The cost involved in a fibre-to-the-premises rollout for all UK residences is unnecessary as existing technologies can be extended for faster download speeds in the future, the telco says
Written by Ben Woods, Contributor

Fibre-to-the-premises broadband connections are not necessary for all of the UK because extra performance capacity can be squeezed out of existing copper and fibre-to-the-cabinet technology, BT has said.

BT HQ

BT has said that fibre-to-the-cabinet connections that use copper for the last stretch can meet the UK's broadband needs for the foreseeable future. Image credit: BT

FTTP, where fibre extends from the cabinet as far as a user's premises, can deliver speeds of up to 1Gbps. FTTC, which uses legacy copper for the final connection between the cabinet and the premises, currently delivers speeds of around 80Mbps. However, according to Sean Williams, group strategy director at BT, there are still technological advances that can be made to existing copper and FTTC connections to give them a speed boost.

"FTTP costs five times as much as FTTC and furthermore there is no business case to support it, and technological developments mean there is no need for it. FTTC is a good solution for medium and long term," Williams said.

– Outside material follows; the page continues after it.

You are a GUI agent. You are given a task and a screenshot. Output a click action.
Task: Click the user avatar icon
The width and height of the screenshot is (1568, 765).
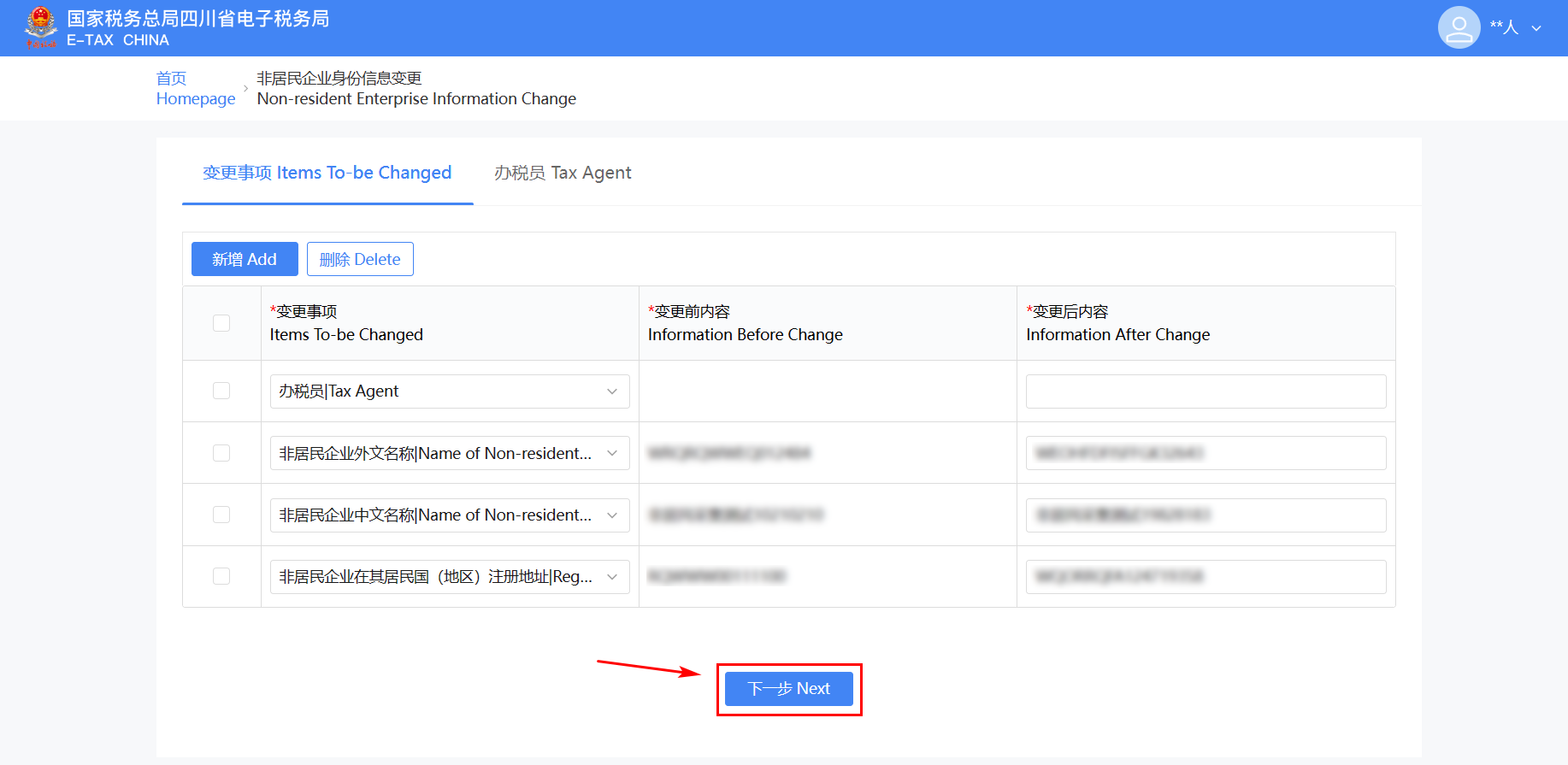tap(1459, 28)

While FTTP is viewed by some as the UK's only viable approach to broadband in the long term, Williams believes a full fibre rollout is not needed as FTTC and other copper-based technologies have sufficient capacity for the future.

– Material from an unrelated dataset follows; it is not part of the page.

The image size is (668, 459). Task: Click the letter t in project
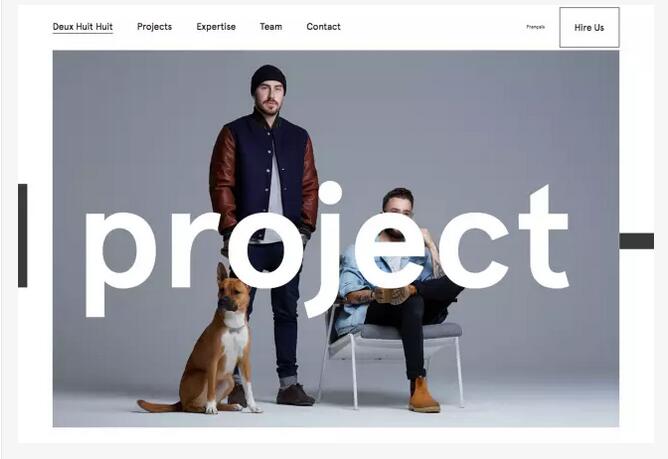[544, 239]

"[FTTC] is far from being at its limit. We will be able to deliver far higher speeds over FTTC," he said at a House of Lords Select Committee meeting on Tuesday.

The ability to generate higher speeds doesn't solely rest with infrastructure providers, Williams added.

"Once you put an 80Mbps FTTC service into the premises the broadband network is no longer the speed bottleneck. The home Wi-Fi or devices can't cope with the speeds, or at the other end, the servers serving communications can't deliver the speed."

FTTP costs five times as much as FTTC and furthermore there is no business case to support it, and technological developments mean there is no need for it.
– Sean Williams, BT

BT also confirmed that there is no end in sight for its rollout of copper broadband services, even as the company continues to expand its fibre offerings. "We are still building out copper broadband networks, we still invest in them and we still connect households to the copper network. We will continue to invest in fibre and copper networks for the foreseeable future," Williams said. "Mass rollout of super-fast broadband is the work of the next decade, I suppose. "

Miles Mandelson, chairman of Great Asby Broadband, a grass-roots project that brought internet connectivity to rural parts of Cumbria that had none, believes that fibre is the only way to future-proof UK networks.

"Anything that delivers just about enough tomorrow is enough [for rural locations] for now, but you have to think longer term," Mandelson said. "We need infrastructure that will work for a long time and be reliable and have a low running cost and you cannot avoid fibre optics for that job."